No momento, a mais eloquente demonstração de que o projeto iliberal não está morto é a questão das escolas cívico-militares. O governador de São Paulo, Tarcísio de Freitas (Republicanos), liderou o movimento para manutenção das escolas, depois da manifestação do Ministério da Educação (MEC), pedagogicamente correta, de que esse modelo de escola é anacrônico e autoritário.

“Fui aluno de colégio militar e sei da importância de um ensino de qualidade e como é preciso que a escola transmita valores corretos para os nossos jovens”, disse o ex-ministro da Infraestrutura de Bolsonaro. Hoje, há 13 unidades em São Paulo.

Outros doze estados decidiram manter o modelo, na maioria dos quais Bolsonaro venceu as eleições passadas. Há duas razões para isso, uma é o comprometimento ideológico com o projeto iliberal, como fica claro nas declarações do governador paulista; o outro, a pressão da base eleitoral do ex-chefe do Planalto.

Como na defesa da proibição do aborto, da posse de armas e da pena de morte, o senso comum leva muitas pessoas a acreditarem que a formação militar nas escolas com fins civis garantirá o futuro e a segurança de seus filhos. Quais são os “valores corretos”? Os professores de nossas escolas públicas não têm esses valores? É preciso a presença de ex-militares nas salas de aula para isso? O principal problema da qualidade das escolas públicas são a falta de recursos e a desvalorização dos professores, de abertura para novos conceitos pedagógicos.

O iliberalismo no Brasil não é um projeto político descolado da nossa realidade e do mundo. A revolução digital, a crise de representação dos partidos e as mudanças nos costumes, com o fim da antiga “sociedade industrial”, estruturada em classes sociais definidas, geram muita perplexidade e insegurança na sociedade.

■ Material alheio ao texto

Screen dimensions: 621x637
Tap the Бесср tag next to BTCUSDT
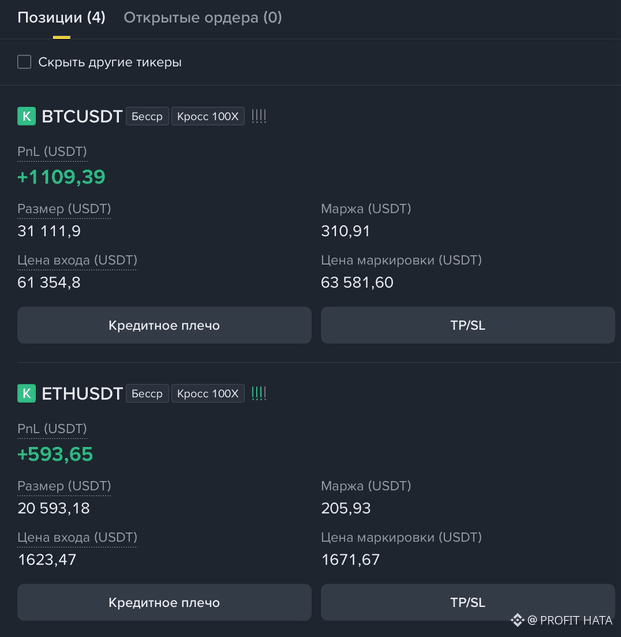click(x=147, y=116)
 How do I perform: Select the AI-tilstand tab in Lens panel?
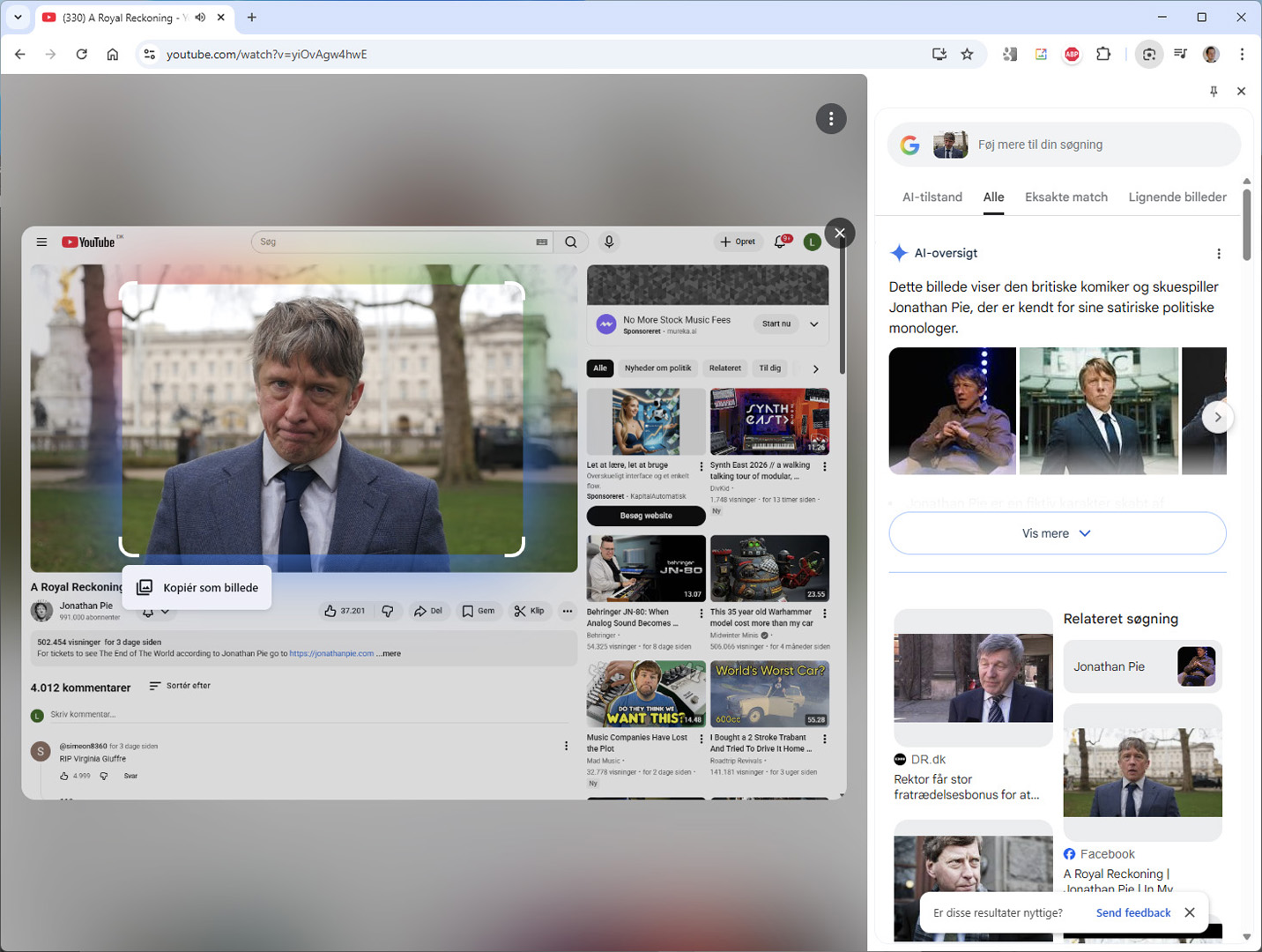[932, 197]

Na chamada “modernidade líquida”, conceito do sociólogo polonês Zygmunt Bauman, principal característica de nossa época, as relações sociais, econômicas e de produção são “frágeis, fugazes e maleáveis, como os líquidos”.

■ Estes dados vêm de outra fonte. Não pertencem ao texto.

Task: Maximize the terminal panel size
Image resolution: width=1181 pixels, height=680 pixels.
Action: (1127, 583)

O iliberalismo é uma das faces políticas dessa nova sociedade. Na “modernidade líquida”, o indivíduo molda a sociedade à sua personalidade, por seu estilo de vida, padrão de consumo e comportamento. A mobilidade geográfica é muito maior, as migrações ocorrem por necessidade ou oportunidade, a competição econômica aumenta, os salários diminuem, o emprego é inseguro, novas profissões surgem e muitas desaparecem. Uma pessoa ter o mesmo emprego por toda a vida é quase impossível, exceto para funcionários públicos de carreira. E aí que surge o reacionarismo, o desejo de voltar a um passado idealizado, imaginário, para ter mais segurança.

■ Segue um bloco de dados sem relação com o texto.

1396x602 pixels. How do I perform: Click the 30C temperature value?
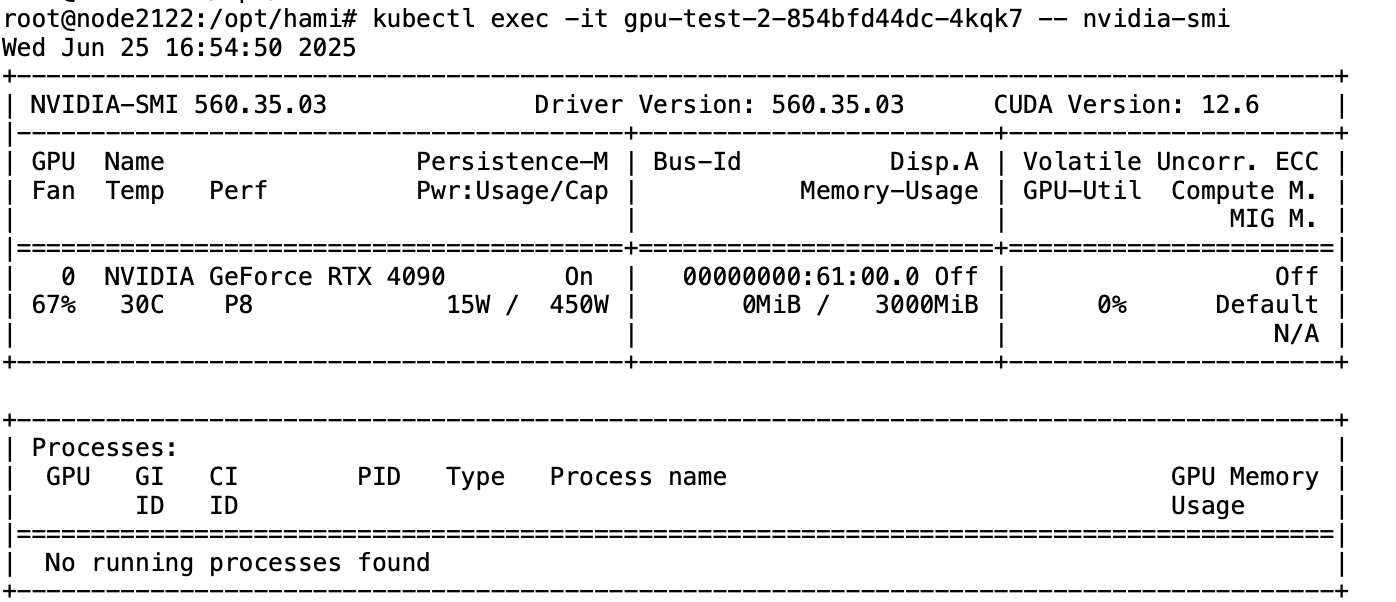[142, 305]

E o projeto iliberal? Esse conceito surgiu para caracterizar os movimentos e os partidos que combatem a democracia por dentro. Ganhou muita força no Ocidente durante o governo de Donald Trump, porque chegou ao poder nos Estados Unidos. O que separa a democracia liberal do iliberalismo é a falta de respeito pelas instituições independentes e pelos direitos individuais, principalmente.

No Brasil, o iliberalismo emergiu com a crise de nossa democracia representativa, cujo descolamento da sociedade ficou evidente nos protestos de 2013. Chegou ao poder no tsunami eleitoral de 2018. Em todo o mundo, lideranças iliberais combatem os valores democráticos, disputam o poder dentro das regras do jogo e, quando vitoriosos, atuam contra as instituições democráticas. É o que ocorre na Hungria, na Rússia e na Turquia; mais recentemente, na Itália e na Espanha. E foi o que assistimos nos quatro anos de governo Bolsonaro.

A expressão “democracia iliberal” (“illiberal democracy”, em inglês) apareceu pela primeira vez em 1997, em um ensaio publicado na revista “Foreign Affairs” pelo jornalista e cientista político americano Farred Zakaria, um crítico da cultura de cancelamento na esquerda.

No ensaio, Zakaria chamou de democracias iliberais os “regimes democraticamente eleitos e com frequência reeleitos ou mantidos no poder por meio de plebiscitos, que ignoram que seus poderes são limitados constitucionalmente e que destituem seus cidadãos de seus direitos e liberdades básicos”.